最初は、ヒュー・ジャックマンのナレーションが野太くて少し低音過多気味だと感じたのですが、それに慣れると何の問題もありません。セリフの抜けも問題ないし、音楽も緻密で繊細。効果音と混ざり合ってスクリーンと座席が一体化する感じです。
英語学習用教材度: A
セリフは大量。ただし、一部俗語が混じりますし、歌も多いので、日本語字幕だけでセリフを自由に再現できる人は相当な英語力の持ち主。確実にTOEFLのリスニング・パートで高得点を取れることでしょう。とはいえ、それ以下の実力の方でも十分に勉強になります。
++++++++++
気になるところを、アト・ランダムに。
☆原題のHappy Feet。オンチなのどを補う、見事なタップを踏んでくれるマンブルの足を意味します。英語圏では「楽しそうにしているもの」によくこの“happy”という形容詞をつけます。ニコニコしている赤ちゃんに“a happy baby”と使うがごとくです。なかなかのタイトルです。

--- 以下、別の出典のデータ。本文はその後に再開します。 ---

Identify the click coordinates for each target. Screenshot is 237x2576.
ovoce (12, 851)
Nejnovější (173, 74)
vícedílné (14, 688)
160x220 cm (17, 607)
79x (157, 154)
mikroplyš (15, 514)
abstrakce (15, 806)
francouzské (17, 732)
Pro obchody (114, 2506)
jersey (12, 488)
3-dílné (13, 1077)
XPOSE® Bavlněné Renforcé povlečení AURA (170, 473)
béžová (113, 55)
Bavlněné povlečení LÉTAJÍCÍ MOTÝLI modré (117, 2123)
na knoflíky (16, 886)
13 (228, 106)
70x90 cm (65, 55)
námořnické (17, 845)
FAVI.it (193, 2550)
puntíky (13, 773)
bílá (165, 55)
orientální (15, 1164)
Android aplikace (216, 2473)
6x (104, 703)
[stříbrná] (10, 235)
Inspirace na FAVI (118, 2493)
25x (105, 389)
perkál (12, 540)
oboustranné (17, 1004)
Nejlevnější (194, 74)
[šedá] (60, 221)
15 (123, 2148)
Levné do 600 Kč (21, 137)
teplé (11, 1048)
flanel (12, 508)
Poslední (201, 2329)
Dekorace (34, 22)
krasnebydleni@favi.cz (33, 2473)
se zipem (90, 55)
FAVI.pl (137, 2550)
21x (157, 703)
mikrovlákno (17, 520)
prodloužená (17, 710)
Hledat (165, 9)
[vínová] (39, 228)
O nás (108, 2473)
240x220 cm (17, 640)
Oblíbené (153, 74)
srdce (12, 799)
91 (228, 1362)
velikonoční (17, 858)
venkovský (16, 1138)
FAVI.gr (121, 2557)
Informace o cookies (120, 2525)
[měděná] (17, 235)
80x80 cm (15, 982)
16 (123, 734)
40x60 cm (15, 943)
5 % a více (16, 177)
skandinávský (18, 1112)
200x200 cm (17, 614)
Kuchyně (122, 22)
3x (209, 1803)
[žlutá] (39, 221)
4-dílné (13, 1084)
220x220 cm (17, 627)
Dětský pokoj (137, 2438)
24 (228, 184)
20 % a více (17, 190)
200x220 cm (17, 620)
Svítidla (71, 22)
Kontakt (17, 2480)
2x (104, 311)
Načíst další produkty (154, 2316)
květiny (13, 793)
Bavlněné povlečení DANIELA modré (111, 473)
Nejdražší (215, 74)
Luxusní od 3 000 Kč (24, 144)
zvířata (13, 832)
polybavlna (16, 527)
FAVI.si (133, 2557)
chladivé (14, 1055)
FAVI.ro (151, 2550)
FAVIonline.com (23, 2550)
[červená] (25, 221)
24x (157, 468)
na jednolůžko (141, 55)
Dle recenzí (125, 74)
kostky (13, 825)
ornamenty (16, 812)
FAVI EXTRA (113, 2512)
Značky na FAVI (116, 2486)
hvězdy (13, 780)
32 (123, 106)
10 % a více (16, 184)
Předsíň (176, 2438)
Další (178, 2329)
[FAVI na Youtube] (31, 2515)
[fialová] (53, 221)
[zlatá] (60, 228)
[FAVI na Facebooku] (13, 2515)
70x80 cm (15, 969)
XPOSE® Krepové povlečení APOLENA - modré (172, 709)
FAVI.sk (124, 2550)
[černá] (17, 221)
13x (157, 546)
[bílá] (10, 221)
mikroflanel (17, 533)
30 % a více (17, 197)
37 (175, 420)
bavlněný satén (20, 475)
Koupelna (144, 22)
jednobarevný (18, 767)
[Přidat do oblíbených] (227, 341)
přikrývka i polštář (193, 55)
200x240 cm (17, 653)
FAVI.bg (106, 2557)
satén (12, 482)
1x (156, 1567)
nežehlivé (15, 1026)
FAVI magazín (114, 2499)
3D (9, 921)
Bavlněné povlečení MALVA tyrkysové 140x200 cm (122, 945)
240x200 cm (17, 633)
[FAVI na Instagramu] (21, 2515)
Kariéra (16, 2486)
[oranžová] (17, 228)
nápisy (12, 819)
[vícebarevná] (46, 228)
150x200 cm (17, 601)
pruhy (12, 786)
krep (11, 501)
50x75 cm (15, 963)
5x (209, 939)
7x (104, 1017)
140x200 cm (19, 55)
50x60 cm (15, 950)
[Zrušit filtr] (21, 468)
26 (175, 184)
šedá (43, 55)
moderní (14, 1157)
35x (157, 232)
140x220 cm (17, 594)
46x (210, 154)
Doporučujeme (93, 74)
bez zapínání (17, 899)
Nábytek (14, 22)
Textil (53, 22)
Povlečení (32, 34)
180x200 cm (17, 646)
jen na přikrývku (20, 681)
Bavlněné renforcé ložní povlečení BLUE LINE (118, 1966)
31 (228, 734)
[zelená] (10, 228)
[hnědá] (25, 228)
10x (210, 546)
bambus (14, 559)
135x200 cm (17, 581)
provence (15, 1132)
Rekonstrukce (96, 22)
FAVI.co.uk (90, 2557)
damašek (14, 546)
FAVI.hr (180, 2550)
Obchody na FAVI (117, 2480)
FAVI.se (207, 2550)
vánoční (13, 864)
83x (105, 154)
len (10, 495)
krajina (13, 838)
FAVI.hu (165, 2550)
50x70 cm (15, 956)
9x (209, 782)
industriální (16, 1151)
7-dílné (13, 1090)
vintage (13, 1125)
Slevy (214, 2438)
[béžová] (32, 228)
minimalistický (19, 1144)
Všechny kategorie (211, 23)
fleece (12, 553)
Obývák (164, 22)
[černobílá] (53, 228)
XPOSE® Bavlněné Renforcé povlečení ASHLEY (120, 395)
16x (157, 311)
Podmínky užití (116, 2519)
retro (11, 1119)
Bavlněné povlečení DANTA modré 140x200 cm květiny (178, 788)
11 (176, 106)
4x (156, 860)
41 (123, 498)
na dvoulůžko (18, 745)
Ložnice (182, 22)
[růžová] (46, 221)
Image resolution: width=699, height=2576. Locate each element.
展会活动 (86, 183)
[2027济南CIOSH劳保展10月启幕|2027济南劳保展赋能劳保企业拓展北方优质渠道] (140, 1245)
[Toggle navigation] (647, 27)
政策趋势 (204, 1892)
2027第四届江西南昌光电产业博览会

☆スティービー・ワンダーやビートルズ、それにエルビス・プレスリーを始めとしたどこかで聞いたことのある名曲が次々にかかります。音楽ファン必聴の(?)映画です。
☆何ゆえ環境問題を入れるのだろうと思ったら、監督が『マッドマックス』シリーズのジョージ・ミラー。一筋縄ではいかない映画を作る人ではないですか。納得です。
☆声優で一番活躍していたのが、一人二役のロビン・ウィリアムズ。素晴らしい演技です。アドリブもあったのかもしれませんが、それと感じさせない立派なアテレコ。『アラジン』や『ロボッツ』の時よりも素晴らしいと思いました。脚本のおかげもあるのでしょうが。
☆主要な登場ペンギンの役名にはそれぞれいわく因縁を与えているようです。まず主人公の「マンブル(Mumble)」。これは普通名詞だと「口ごもる、モゴモゴ言う」という意味。つまりは、暗に音痴であることを示しています。
☆ニコール・キッドマンが声を担当したペンギンの名前が「ノーマ・ジーン(Norma Jean)」というのにはニヤリです。これはマリリン・モンローの本名。少し気だるく喋る声がモンローとダブります。
☆マンブルの父親の「メンフィス(Memphis)」という名前にも、ゴウ先生、ニヤリ。どう考えてもエルビス・プレスリーの大邸宅グレイスランドがある場所からの引用。関係ないとは言わせません。
☆ロビン・ウィリアムズが演じたアデリン・ペンギンの教祖「ラブレイス(Lovelace)」は、「道楽者、放蕩者」という意味。
☆マンブルの恋人役のグローリア(Gloria=賛歌)を演じたのが、『シン・シティ』(レビューは、こちら!)で妖艶なシェリー役を演じたブリタニー・マーフィ。やっぱり歌がいいです。
☆凄すぎる興行収益です。2006年11月17日に全米公開された本作、アメリカで1億9800万ドル、世界で3億7900万ドルを売り上げています。
++++++++++
漁業問題の取り扱い方をのぞけば、ほぼ完璧な3DCGアニメ。一見の価値はあります。特に字幕版は、大人が楽しめる秀作。ゴールデン・ウィークを使って環境の良い映画館でご覧ください。新宿バルト9は、オススメです!